TASK ITEM:
In the listing below, find the line with "The image size is (1500, 800)." and the line with "Given: Click the help question mark icon", then return them and every line between them exactly, minus the pictures.

Top of RECORD EXTRACTS

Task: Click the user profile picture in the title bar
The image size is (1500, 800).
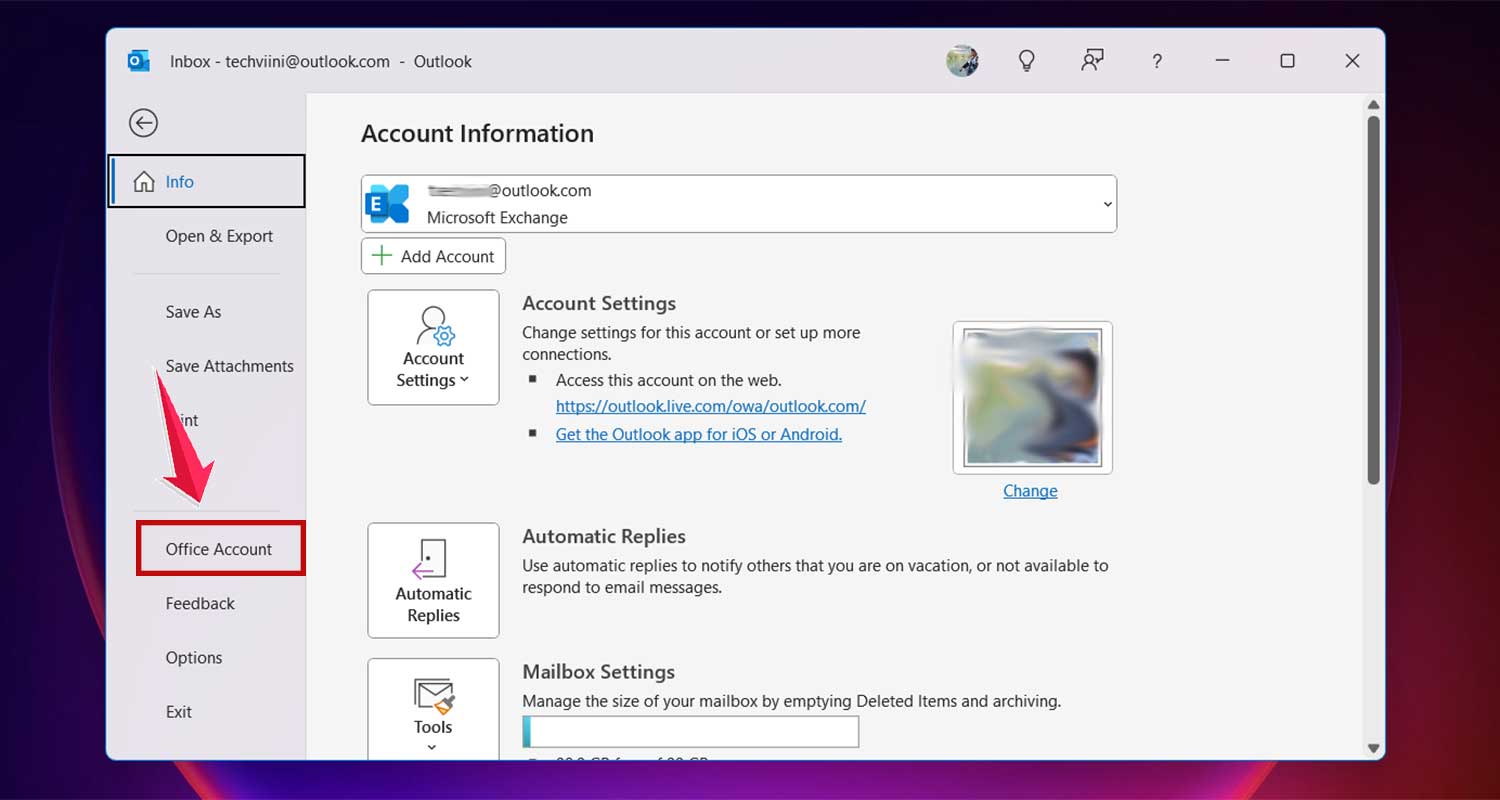Action: 962,60
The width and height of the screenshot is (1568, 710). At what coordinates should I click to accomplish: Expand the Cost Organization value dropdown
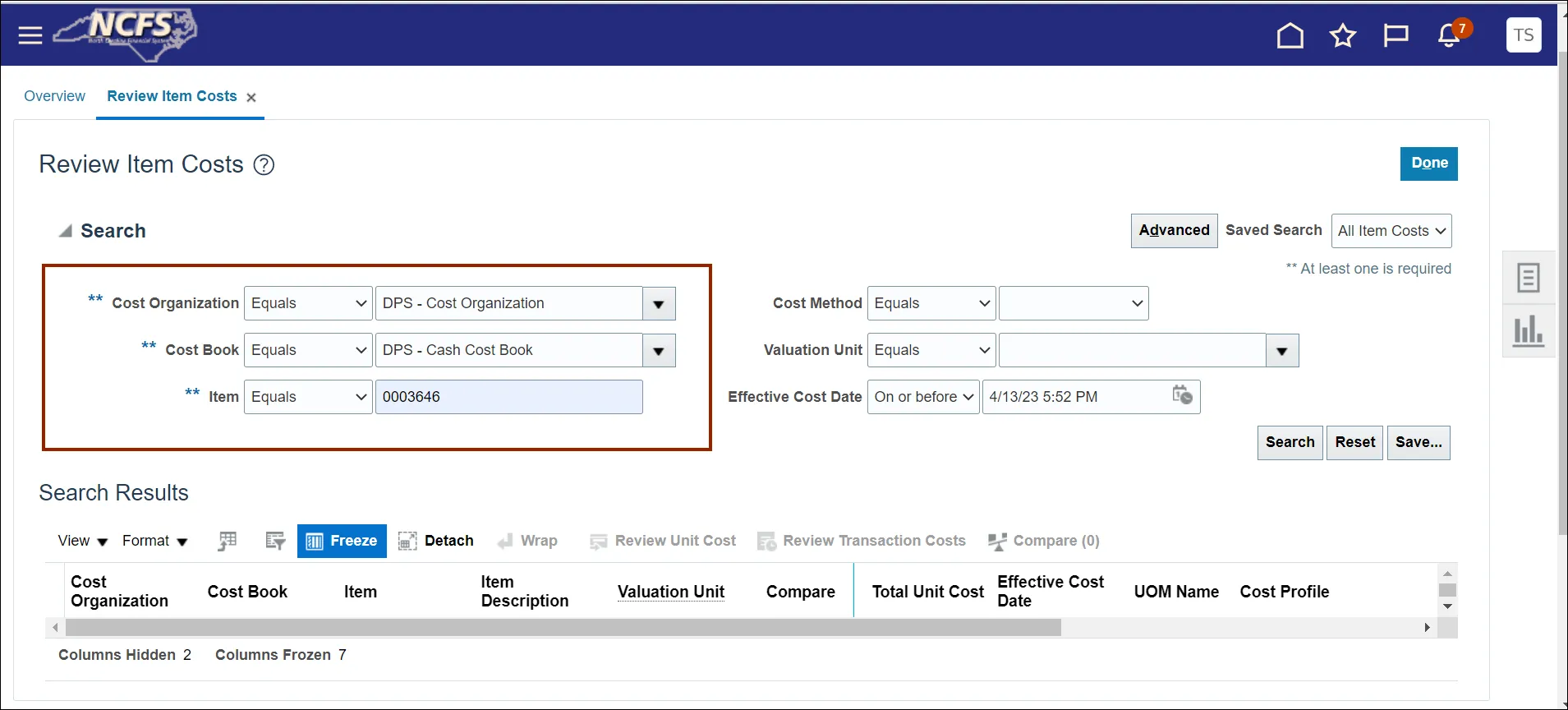pyautogui.click(x=658, y=304)
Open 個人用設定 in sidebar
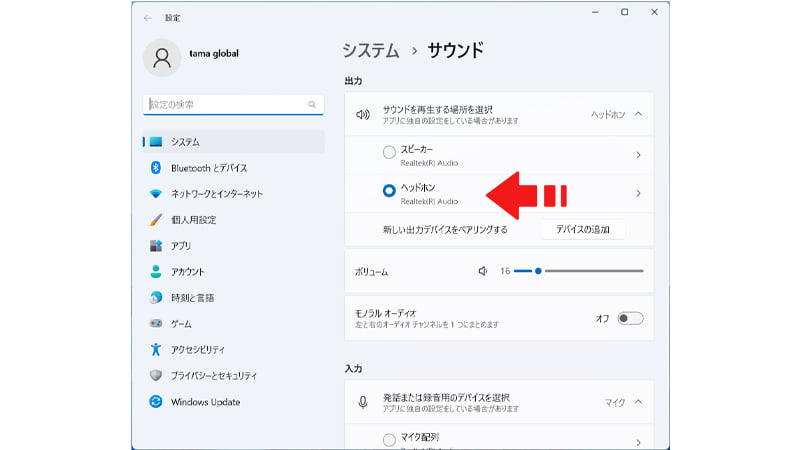This screenshot has width=800, height=450. point(193,220)
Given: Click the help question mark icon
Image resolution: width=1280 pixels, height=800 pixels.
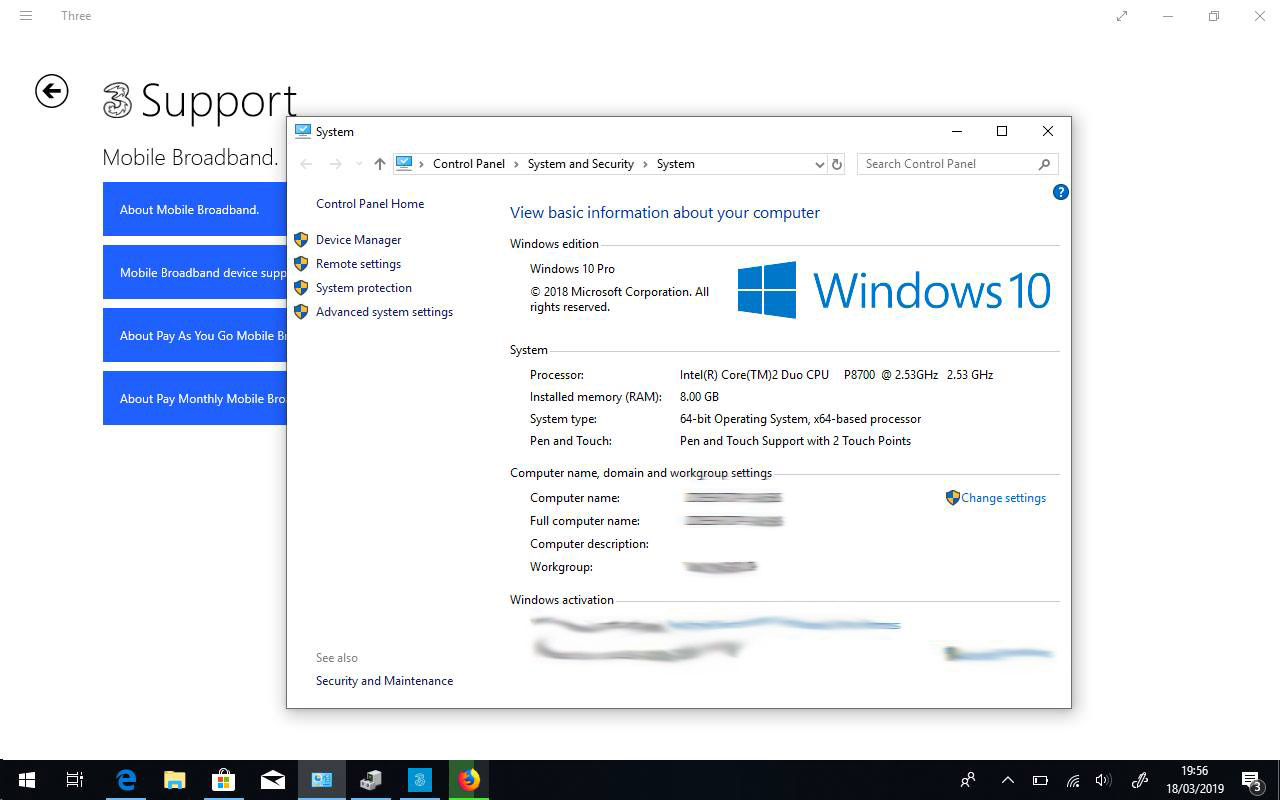Looking at the screenshot, I should point(1061,192).
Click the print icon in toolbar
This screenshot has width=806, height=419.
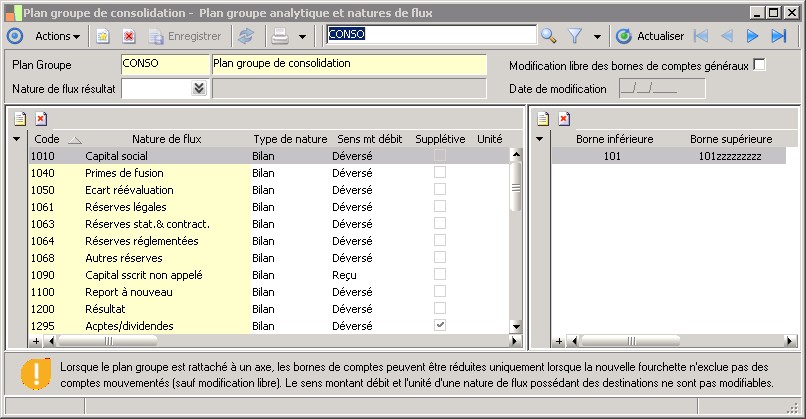tap(281, 36)
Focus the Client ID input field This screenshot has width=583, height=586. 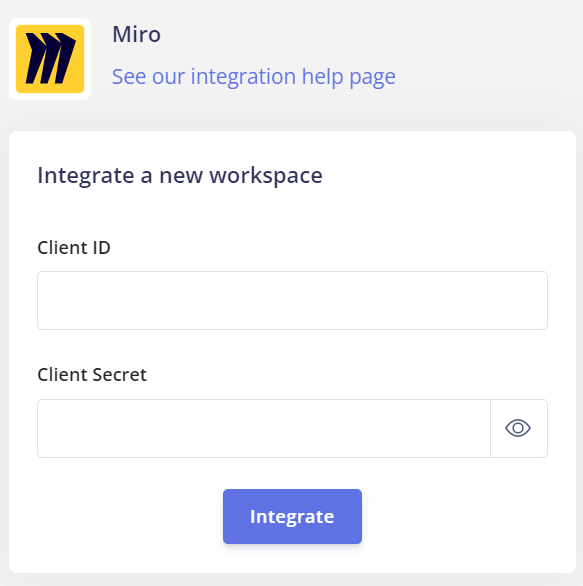click(x=292, y=300)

Bottom of RECORD EXTRACTS

OUTPUT OF THE EXERCISE:
The image size is (1500, 800).
Action: 962,60
The width and height of the screenshot is (1568, 710). At what coordinates should I click to accomplish: Expand the Cost Organization value dropdown
pyautogui.click(x=658, y=304)
Open 個人用設定 in sidebar
This screenshot has width=800, height=450. point(193,220)
Given: Click the help question mark icon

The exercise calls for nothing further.